NAIROBI, Kenya, Jun 8 – The Central Bank of Kenya (CBK) has ruled out any intervention measure to shore up the local currency.
CBK Governor Prof Njuguna Ndung’u said the weakening of the shilling against the US currency was due to market developments in Europe which have seen investors substitute their Euro denominated portfolio with dollar denominated assets.
“The events in Greece have impacted on the common European currency thus investors are fleeing from currencies like the Euro and the Sterling Pound to the US Dollar that is perceived as a safe haven,” he explained in a statement.
As a result this demand for the US currency and the assets quoted in dollars are increasingly driving up its prices in relation to the other currencies including the Kenyan shilling and the regional currencies.
However, the Governor assured that the local currency fundamentals are strong as evidenced by the strengthening of the shilling against the Euro.
On Tuesday it was exchanging at Sh82.30 to the dollar while the Euro which has for weeks been declining, settled Sh98.
Prof Ndung’u said the country had a stable Exchange rate policy and expressed confidence that the market will correct itself particularly when the uncertainties in the Euro zone are addressed and the volatility in the international market stabilises.

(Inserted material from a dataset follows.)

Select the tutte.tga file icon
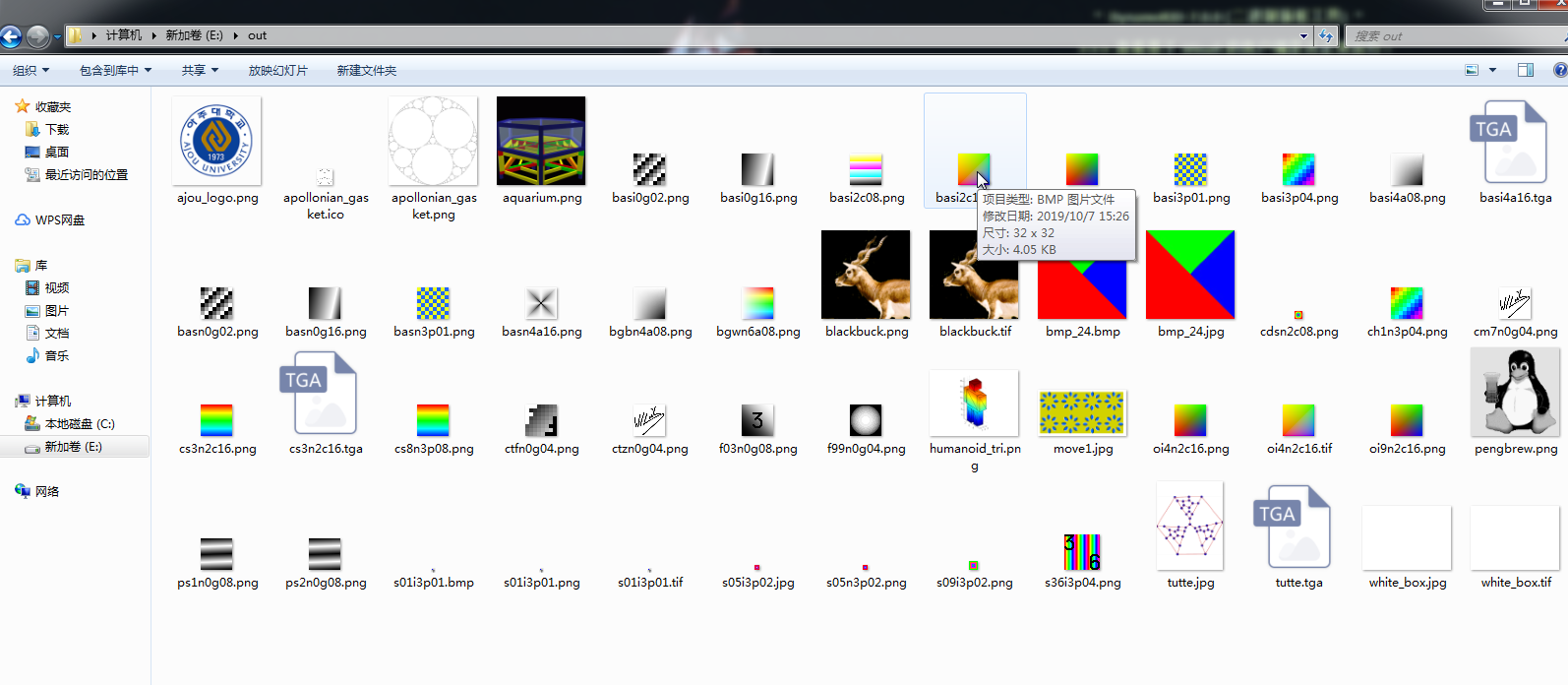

“A flexible policy like ours is an automatic stabiliser meant to absorb the external shocks hitting the economy. To the Central Bank, these shocks are temporary and the exchange rates movements are fulfilling their role,” he added.
The CBK’s statement comes a day after Crown Berger urged the government to intervene and stop the shilling from depreciating further.
Chief Executive Officer Rakesh Rao said the weakening shilling was hurting many businesses most of which were now considering passing on the costs to their end consumer.
The Central Bank, however said it expected that the private sector had its hedge instruments in place to mitigate the current volatility.